Elinor: L.E.A.F. is actually not an official ‘certification’ program. Instead, L.E.A.F. is an umbrella eco-labeling program that communicates to the US consumers where a product has reached certain environmental and social achievements and certifications. This occurs by L.E.A.F. vetting which certifications have been reached within a product’s journey through its life cycle process.
Currently, there are certification programs that also have a consumer facing eco-label at the end of their certification process. However, due to the complexities of the apparel supply chain, it is difficult for any one standard or certification to cover a full range of inputs, processes and social issues addressed by the apparel industry’s complex and expansive life cycle.
Therefore, L.E.A.F. aspires to end eco-labeling confusion in this industry by providing one unifying and comprehensive label to the US consumer that is inclusive of the valid certification programs that exist for this industry and that communicates the overriding certification history of any given product.
WW: L.E.A.F.’s label involves compliance with fair labor, organic/sustainable fibers and environmental manufacturing. In your opinion, what is the biggest issue in America today out of these three, if it’s possible to choose just one, of course.
Elinor: Although these are three major issues facing this industry, there are actually many diverse issues and impacts associated with this industry’s practices that extend beyond these ones.
These particular issues were chosen to launch the program as they have the most comprehensive certification programs in place to date (although Transfair USA will soon be launching its Fair Trade initiative for clothing sold in the United States).
It is difficult to make such a determination as each environmental and social issue associated with this industry’s life cycle, as each issue and its impacts are very complex, and each issue also seems to have equally important impacts to address and improve upon.
WW: What’s new with L.E.A.F. these days? How has it developed since the review process and what is your team currently up to?
Elinor: After the public review process, L.E.A.F. explored the potentials of new ownership taking control of the project, but was not successful in finding the right parent organization to take control of this situation. L.E.A.F. is now back full swing as its own, freestanding, small-scaled, non-profit organization that plans to grow in an organic manner. We are currently taking a three-pronged effort to get this program off the ground and launched to the marketplace. Our goal is that you will see L.E.A.F. labels in stores Spring 2011!
WW: Since L.E.A.F.’s efforts are still in the works and hasn’t been introduced in the marketplace yet, what can you recommend to our WellWire readers when it comes to making sure that they purchase products that fulfill L.E.A.F.’s ecological and social categories?
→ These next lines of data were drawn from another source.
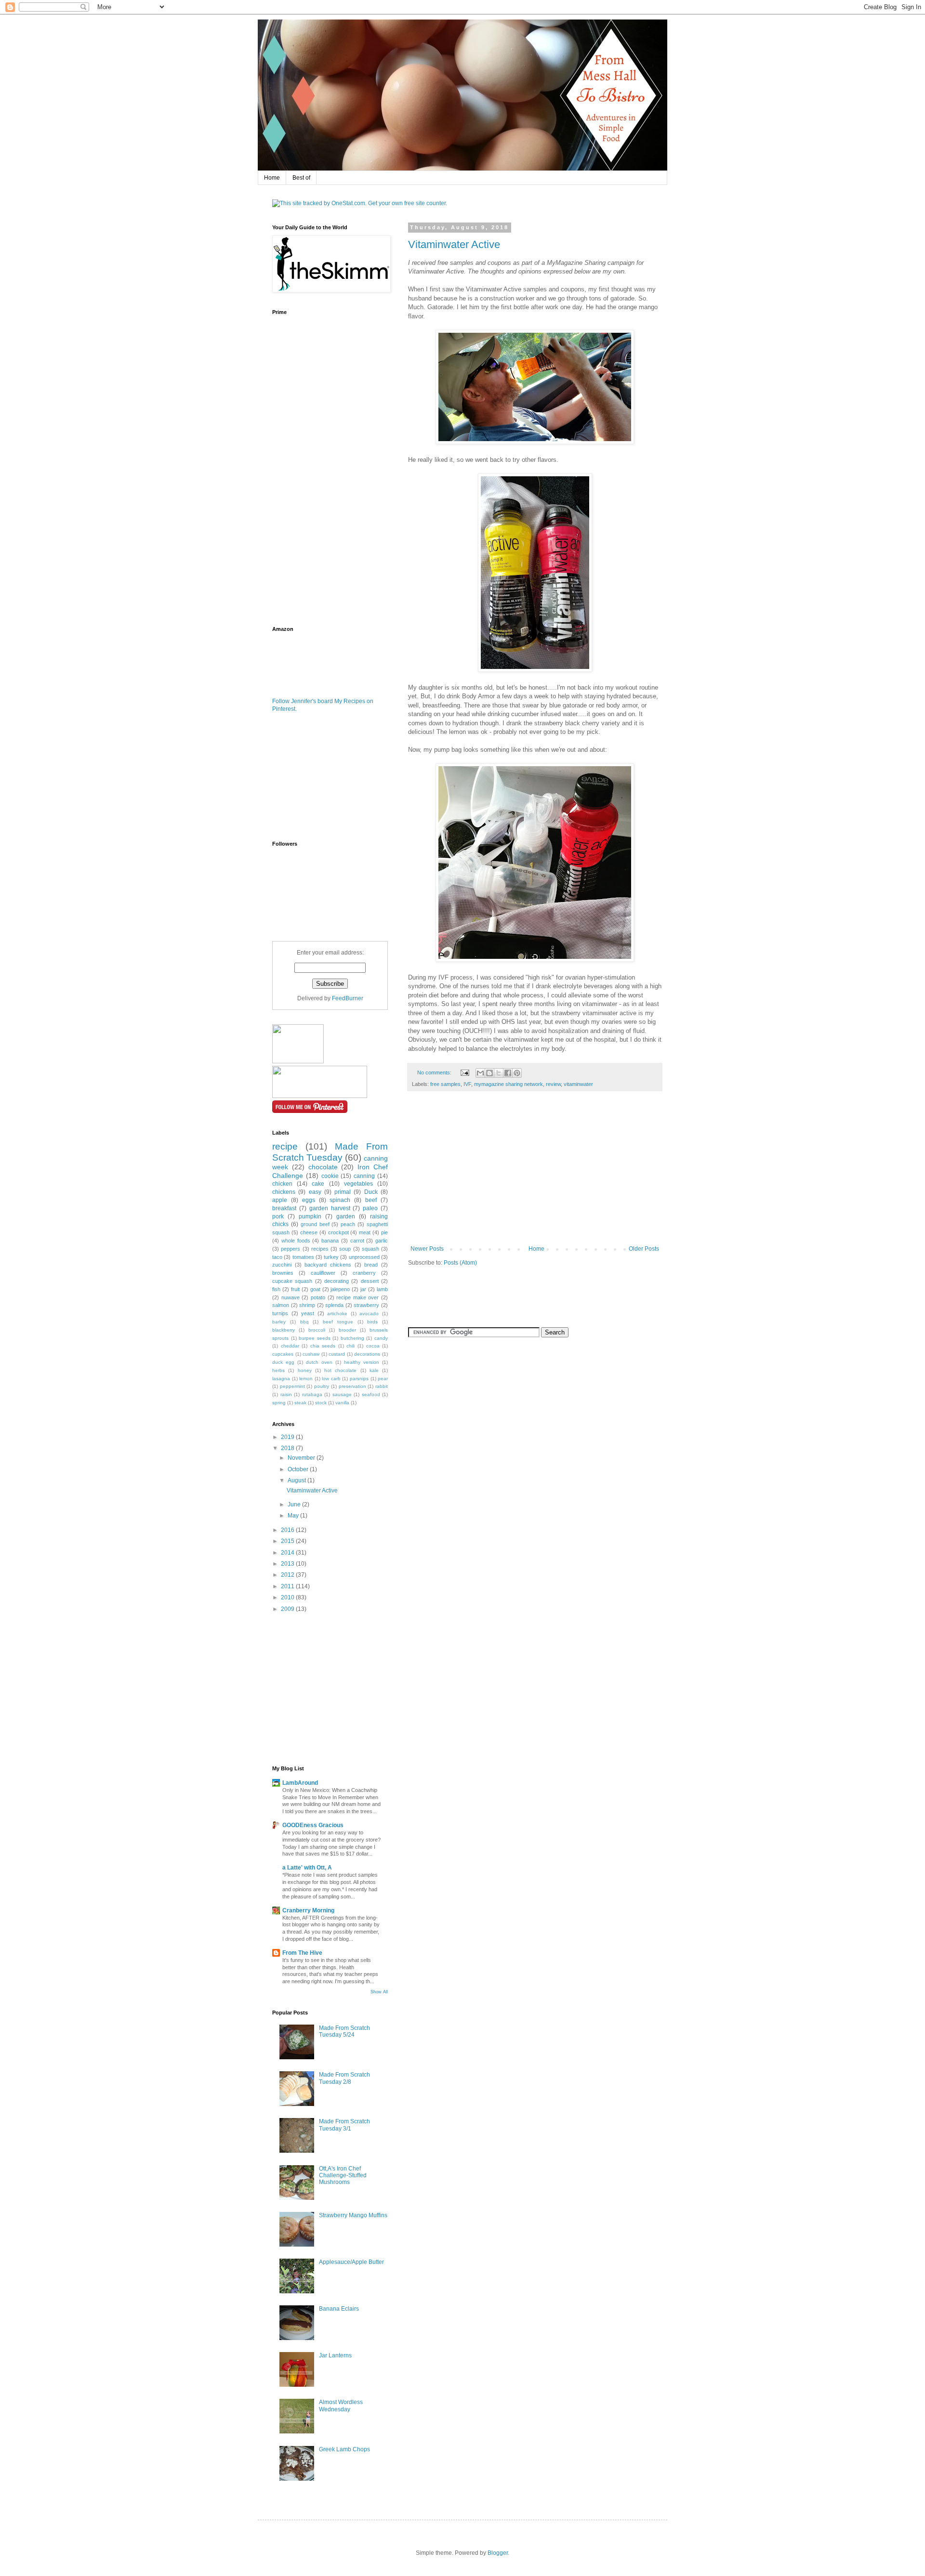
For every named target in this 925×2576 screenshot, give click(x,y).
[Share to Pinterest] (517, 1073)
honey (305, 1370)
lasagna (281, 1378)
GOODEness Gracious (313, 1825)
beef (371, 1200)
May (294, 1515)
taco (277, 1257)
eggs (308, 1200)
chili (350, 1345)
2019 (288, 1437)
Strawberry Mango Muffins (353, 2215)
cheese (308, 1232)
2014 (288, 1552)
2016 (288, 1530)
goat (315, 1289)
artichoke (337, 1313)
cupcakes (282, 1354)
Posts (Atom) (460, 1262)
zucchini (281, 1265)
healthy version (361, 1362)
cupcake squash (292, 1281)
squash (370, 1249)
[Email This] (480, 1073)
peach (348, 1224)
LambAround (300, 1782)
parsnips (359, 1378)
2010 (288, 1597)
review (553, 1084)
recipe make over (357, 1297)
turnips (280, 1313)
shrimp (307, 1305)
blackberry (283, 1330)
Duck (371, 1192)
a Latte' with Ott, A (307, 1867)
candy (381, 1338)
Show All (379, 1991)
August (297, 1480)
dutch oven (319, 1362)
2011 (288, 1586)
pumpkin (310, 1216)
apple (279, 1200)
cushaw (311, 1354)
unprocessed (364, 1257)
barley (279, 1321)
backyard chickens (327, 1265)
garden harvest (329, 1208)
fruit (295, 1289)
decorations (367, 1354)
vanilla (342, 1402)
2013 (288, 1563)
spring (279, 1402)
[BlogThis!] (489, 1073)
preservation (352, 1386)
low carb (331, 1378)
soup (345, 1249)
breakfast (284, 1208)
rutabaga (312, 1394)
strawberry (366, 1305)
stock (321, 1402)
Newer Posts (427, 1248)
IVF (467, 1084)
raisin (286, 1394)
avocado (369, 1313)
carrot (357, 1240)
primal (342, 1192)
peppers (290, 1249)
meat (364, 1232)
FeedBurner (347, 998)
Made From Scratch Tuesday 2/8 (344, 2078)
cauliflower (323, 1273)
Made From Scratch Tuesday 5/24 (344, 2031)
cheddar (290, 1345)
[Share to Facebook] (508, 1073)
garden (345, 1216)
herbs (278, 1370)
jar (363, 1289)
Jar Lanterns (335, 2355)
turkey (331, 1257)
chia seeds (323, 1345)
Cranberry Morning (308, 1910)
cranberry (364, 1273)
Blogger (498, 2553)
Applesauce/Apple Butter (351, 2262)
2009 (288, 1609)
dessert (370, 1281)
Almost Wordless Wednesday (341, 2405)
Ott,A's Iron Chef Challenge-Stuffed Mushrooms (343, 2175)
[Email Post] (464, 1072)
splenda (334, 1305)
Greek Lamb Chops (344, 2449)
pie (384, 1232)
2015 (288, 1541)
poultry (321, 1386)
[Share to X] (498, 1073)
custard (337, 1354)
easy (315, 1192)
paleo (370, 1208)
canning (364, 1176)
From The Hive (302, 1952)
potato (318, 1297)
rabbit (381, 1386)
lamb (382, 1289)
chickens (283, 1192)
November (302, 1457)
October (299, 1469)
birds (372, 1321)
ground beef (315, 1224)
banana (330, 1240)
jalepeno (340, 1289)
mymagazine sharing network (508, 1084)
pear (383, 1378)
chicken (282, 1183)
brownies (282, 1273)
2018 (288, 1448)
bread (371, 1265)
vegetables (358, 1183)
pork (278, 1216)
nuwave (290, 1297)
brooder (347, 1330)
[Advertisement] (534, 1173)
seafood (371, 1394)
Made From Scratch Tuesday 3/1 (344, 2124)
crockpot (338, 1232)
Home (272, 177)
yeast (307, 1313)
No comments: (435, 1072)
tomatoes (303, 1257)
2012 (288, 1574)
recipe (285, 1146)
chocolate (323, 1167)
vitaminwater (578, 1084)
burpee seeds (314, 1338)
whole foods (295, 1240)
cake (318, 1183)
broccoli (316, 1330)
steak (300, 1402)
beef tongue (338, 1321)
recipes (320, 1249)
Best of (301, 177)
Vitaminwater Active (454, 244)
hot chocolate (340, 1370)
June (295, 1504)
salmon (280, 1305)
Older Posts (644, 1248)
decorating (336, 1281)
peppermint (292, 1386)
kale (374, 1370)
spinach (340, 1200)
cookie (330, 1176)
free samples (445, 1084)
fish (276, 1289)
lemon (306, 1378)
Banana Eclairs (339, 2308)
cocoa (373, 1345)
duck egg (283, 1362)
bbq (304, 1321)
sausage (342, 1394)
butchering (352, 1338)
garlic (381, 1240)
What are the most common signs to look out for (i.e., similar to FDA-approved labels)?
Elinor: Well, right now, this is still a tricky task. The only certifications that back the organic claims made by designers and brands are the Global Organic Textile Standard (GOTS), and the Organic Exchange OE100 and Blended standards. If you see either of these certifications on a garment, you can trust the organic claim is valid. Currently, there are no consumer facing labels created by certification programs that communicate to consumers concerning social categories associated with this industry (i.e., fair trade and fair labor practices). I believe, however, Transfair USA will be launching their Fair Trade Certified™ program this fall 2010.
This is why L.E.A.F. aspires to launch as soon as possible, so that our program may hopefully serve in this capacity!